With the cooler fall weather arriving and Halloween around the corner, I am reminded of masks. I’m not thinking of costumes though in this moment, but of the idea underneath. It is during these masquerade parties that we can play with the idea of hiding our identity and being another side of our psyche.
But, how many people actually hide behind a mask, although invisible, all the time? It can be a negative idea. Interestingly enough though, there is an art to living a balanced, healthy masquerade life.
Some of us are an open book, while others gravitate toward being a mystery to others. I myself prefer to a be a mystery, taking it slow as the self unwinds.
Anticipation grows, as do deeper feelings, as attempts are made to solve the mystery. I find it painful (in an interesting and humorous way) to watch others project all of their own views on what they need me to be — filling in the gaps of the unknown — when not much is revealed. Is the human need to connect with a blank slate really real? Yes.
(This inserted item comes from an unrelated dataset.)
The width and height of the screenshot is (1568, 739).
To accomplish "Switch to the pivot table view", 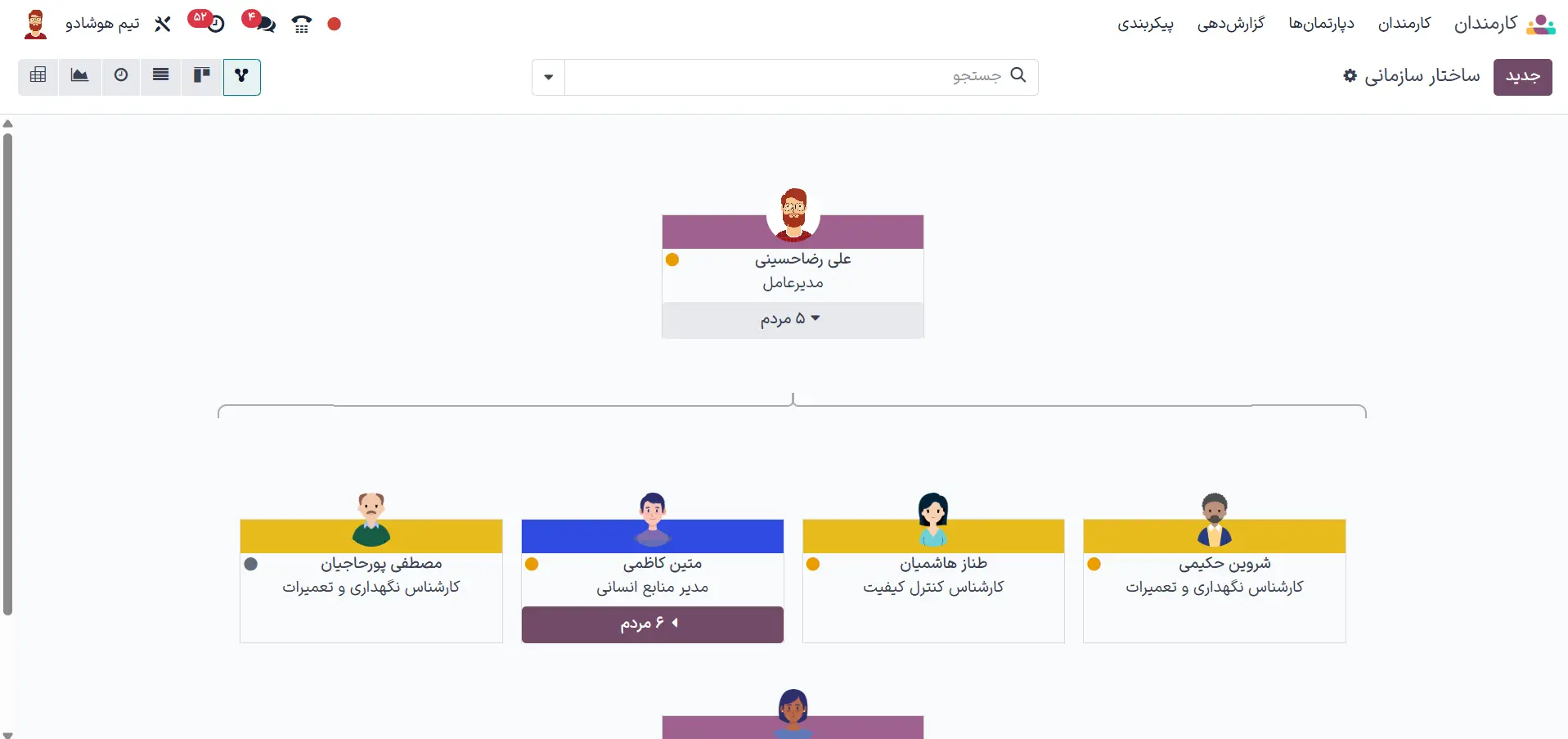I will click(38, 76).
In noticing this phenomena, along with the slowness I enjoy to relationship unfolding, I take much comfort in observing this.
For, they are the ones putting the mask on me, and not the other way around. I am invincible and perfect, or I am quite the opposite if they have some unconscious darkness to clear, whom they need to love with all of their hate and can only do it while looking into a fictitious mirror called Me.
Don’t get me wrong, it is wonderful to be put on such a pedestal sometimes; in fact, this image can even have the power to manifest into a truth if I really believe it. Hmmm…. maybe I should take these facades more seriously…
I’m not saying that I don’t do it too. For, I do. It is a fulfilling way to make the fantasy and dream come true! For sure.
But removing the mask, which often entails an entire body armor of mind, body and soul, is best. To see the true person as they are…
But, do it slowly as the best stuff does not show its truth when rushed.